Problem »
Rewrite the rows below as a numbered list, leaving out any blank lines.

Dataset excerpts »
::::
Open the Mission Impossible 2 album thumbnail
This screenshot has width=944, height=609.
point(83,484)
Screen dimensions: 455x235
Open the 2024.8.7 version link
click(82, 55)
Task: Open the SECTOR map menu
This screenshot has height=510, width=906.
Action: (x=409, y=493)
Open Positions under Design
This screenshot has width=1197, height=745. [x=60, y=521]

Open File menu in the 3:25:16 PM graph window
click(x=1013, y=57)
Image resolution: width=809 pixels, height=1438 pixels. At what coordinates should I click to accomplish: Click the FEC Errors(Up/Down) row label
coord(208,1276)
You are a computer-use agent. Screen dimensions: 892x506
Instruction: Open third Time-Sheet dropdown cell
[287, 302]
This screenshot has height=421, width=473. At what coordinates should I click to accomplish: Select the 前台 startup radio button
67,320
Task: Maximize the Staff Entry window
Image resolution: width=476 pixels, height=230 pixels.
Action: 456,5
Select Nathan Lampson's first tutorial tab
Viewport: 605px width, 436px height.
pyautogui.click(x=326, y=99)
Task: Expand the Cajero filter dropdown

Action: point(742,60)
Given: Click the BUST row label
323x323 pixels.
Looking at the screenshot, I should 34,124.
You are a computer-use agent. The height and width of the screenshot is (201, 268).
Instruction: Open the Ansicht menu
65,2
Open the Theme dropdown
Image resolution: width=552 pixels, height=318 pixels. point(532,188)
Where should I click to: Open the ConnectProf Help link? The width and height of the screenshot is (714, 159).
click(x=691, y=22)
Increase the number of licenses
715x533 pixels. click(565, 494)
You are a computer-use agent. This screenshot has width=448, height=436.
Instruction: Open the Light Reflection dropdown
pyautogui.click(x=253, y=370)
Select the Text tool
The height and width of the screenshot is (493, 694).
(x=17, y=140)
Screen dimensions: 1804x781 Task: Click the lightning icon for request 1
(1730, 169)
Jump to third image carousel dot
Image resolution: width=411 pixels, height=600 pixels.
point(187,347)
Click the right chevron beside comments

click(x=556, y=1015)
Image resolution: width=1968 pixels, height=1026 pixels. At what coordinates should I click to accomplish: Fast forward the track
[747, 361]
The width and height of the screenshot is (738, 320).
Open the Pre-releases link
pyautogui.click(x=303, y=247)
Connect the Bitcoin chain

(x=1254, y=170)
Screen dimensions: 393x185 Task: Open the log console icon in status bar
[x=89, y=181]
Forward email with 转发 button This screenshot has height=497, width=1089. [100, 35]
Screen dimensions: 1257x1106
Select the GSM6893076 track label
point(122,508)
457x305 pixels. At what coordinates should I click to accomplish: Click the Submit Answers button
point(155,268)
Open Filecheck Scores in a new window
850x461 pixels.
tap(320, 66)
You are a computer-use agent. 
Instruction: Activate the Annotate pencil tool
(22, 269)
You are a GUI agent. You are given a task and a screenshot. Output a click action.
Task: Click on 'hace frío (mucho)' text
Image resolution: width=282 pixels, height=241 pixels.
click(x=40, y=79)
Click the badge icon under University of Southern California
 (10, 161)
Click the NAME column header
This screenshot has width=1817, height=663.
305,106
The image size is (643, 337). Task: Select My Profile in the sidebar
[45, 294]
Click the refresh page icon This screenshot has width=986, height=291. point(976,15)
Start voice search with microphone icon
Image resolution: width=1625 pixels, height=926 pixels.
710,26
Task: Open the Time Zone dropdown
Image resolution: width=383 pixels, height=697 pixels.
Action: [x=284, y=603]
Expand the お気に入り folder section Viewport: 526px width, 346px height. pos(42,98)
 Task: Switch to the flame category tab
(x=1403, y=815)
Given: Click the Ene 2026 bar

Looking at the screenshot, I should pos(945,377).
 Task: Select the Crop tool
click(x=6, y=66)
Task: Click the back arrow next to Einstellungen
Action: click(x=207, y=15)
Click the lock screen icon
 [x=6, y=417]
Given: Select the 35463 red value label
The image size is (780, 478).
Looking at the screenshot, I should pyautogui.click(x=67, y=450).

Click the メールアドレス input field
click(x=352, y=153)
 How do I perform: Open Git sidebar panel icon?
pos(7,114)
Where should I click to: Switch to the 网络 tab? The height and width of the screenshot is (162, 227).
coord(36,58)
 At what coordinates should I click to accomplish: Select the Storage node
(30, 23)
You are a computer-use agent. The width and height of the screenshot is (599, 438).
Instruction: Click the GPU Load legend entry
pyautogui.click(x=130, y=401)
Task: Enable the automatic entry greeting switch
::::
Worked answer »
1. Open the Mission Impossible 2 album thumbnail
2. This screenshot has width=944, height=609.
3. point(83,484)
4. Screen dimensions: 455x235
5. Open the 2024.8.7 version link
6. click(82, 55)
7. Task: Open the SECTOR map menu
8. This screenshot has height=510, width=906.
9. Action: (x=409, y=493)
10. Open Positions under Design
11. This screenshot has width=1197, height=745. [x=60, y=521]
12. Open File menu in the 3:25:16 PM graph window
13. click(x=1013, y=57)
14. Image resolution: width=809 pixels, height=1438 pixels. At what coordinates should I click to accomplish: Click the FEC Errors(Up/Down) row label
15. coord(208,1276)
16. You are a computer-use agent. Screen dimensions: 892x506
17. Instruction: Open third Time-Sheet dropdown cell
18. [287, 302]
19. This screenshot has height=421, width=473. At what coordinates should I click to accomplish: Select the 前台 startup radio button
20. 67,320
21. Task: Maximize the Staff Entry window
22. Image resolution: width=476 pixels, height=230 pixels.
23. Action: 456,5
24. Select Nathan Lampson's first tutorial tab
25. Viewport: 605px width, 436px height.
26. pyautogui.click(x=326, y=99)
27. Task: Expand the Cajero filter dropdown
28. Action: point(742,60)
29. Given: Click the BUST row label
30. 323x323 pixels.
31. Looking at the screenshot, I should 34,124.
32. You are a computer-use agent. The height and width of the screenshot is (201, 268).
33. Instruction: Open the Ansicht menu
34. 65,2
35. Open the Theme dropdown
36. Image resolution: width=552 pixels, height=318 pixels. point(532,188)
37. Where should I click to: Open the ConnectProf Help link? The width and height of the screenshot is (714, 159).
38. click(x=691, y=22)
39. Increase the number of licenses
40. 715x533 pixels. click(565, 494)
41. You are a computer-use agent. This screenshot has width=448, height=436.
42. Instruction: Open the Light Reflection dropdown
43. pyautogui.click(x=253, y=370)
44. Select the Text tool
45. The height and width of the screenshot is (493, 694).
46. (x=17, y=140)
47. Screen dimensions: 1804x781 Task: Click the lightning icon for request 1
48. (1730, 169)
49. Jump to third image carousel dot
50. Image resolution: width=411 pixels, height=600 pixels.
51. point(187,347)
52. Click the right chevron beside comments
53. click(x=556, y=1015)
54. Image resolution: width=1968 pixels, height=1026 pixels. At what coordinates should I click to accomplish: Fast forward the track
55. [747, 361]
56. The width and height of the screenshot is (738, 320).
57. Open the Pre-releases link
58. pyautogui.click(x=303, y=247)
59. Connect the Bitcoin chain
60. (x=1254, y=170)
61. Screen dimensions: 393x185 Task: Open the log console icon in status bar
62. [x=89, y=181]
63. Forward email with 转发 button This screenshot has height=497, width=1089. [100, 35]
64. Screen dimensions: 1257x1106
65. Select the GSM6893076 track label
66. point(122,508)
67. 457x305 pixels. At what coordinates should I click to accomplish: Click the Submit Answers button
68. point(155,268)
69. Open Filecheck Scores in a new window
70. 850x461 pixels.
71. tap(320, 66)
72. You are a computer-use agent. 
73. Instruction: Activate the Annotate pencil tool
74. (22, 269)
75. You are a GUI agent. You are given a task and a screenshot. Output a click action.
76. Task: Click on 'hace frío (mucho)' text
77. Image resolution: width=282 pixels, height=241 pixels.
78. click(x=40, y=79)
79. Click the badge icon under University of Southern California
80.  (10, 161)
81. Click the NAME column header
82. This screenshot has width=1817, height=663.
83. 305,106
84. The image size is (643, 337). Task: Select My Profile in the sidebar
85. [45, 294]
86. Click the refresh page icon This screenshot has width=986, height=291. point(976,15)
87. Start voice search with microphone icon
88. Image resolution: width=1625 pixels, height=926 pixels.
89. 710,26
90. Task: Open the Time Zone dropdown
91. Image resolution: width=383 pixels, height=697 pixels.
92. Action: [x=284, y=603]
93. Expand the お気に入り folder section Viewport: 526px width, 346px height. pos(42,98)
94.  Task: Switch to the flame category tab
95. (x=1403, y=815)
96. Given: Click the Ene 2026 bar
97. Looking at the screenshot, I should pos(945,377).
98.  Task: Select the Crop tool
99. click(x=6, y=66)
100. Task: Click the back arrow next to Einstellungen
101. Action: click(x=207, y=15)
102. Click the lock screen icon
103.  [x=6, y=417]
104. Given: Select the 35463 red value label
105. The image size is (780, 478).
106. Looking at the screenshot, I should pyautogui.click(x=67, y=450).
107. Click the メールアドレス input field
108. click(x=352, y=153)
109.  How do I perform: Open Git sidebar panel icon?
110. pos(7,114)
111. Where should I click to: Switch to the 网络 tab? The height and width of the screenshot is (162, 227).
112. coord(36,58)
113.  At what coordinates should I click to accomplish: Select the Storage node
114. (30, 23)
115. You are a computer-use agent. The width and height of the screenshot is (599, 438).
116. Instruction: Click the GPU Load legend entry
117. pyautogui.click(x=130, y=401)
118. Task: Enable the automatic entry greeting switch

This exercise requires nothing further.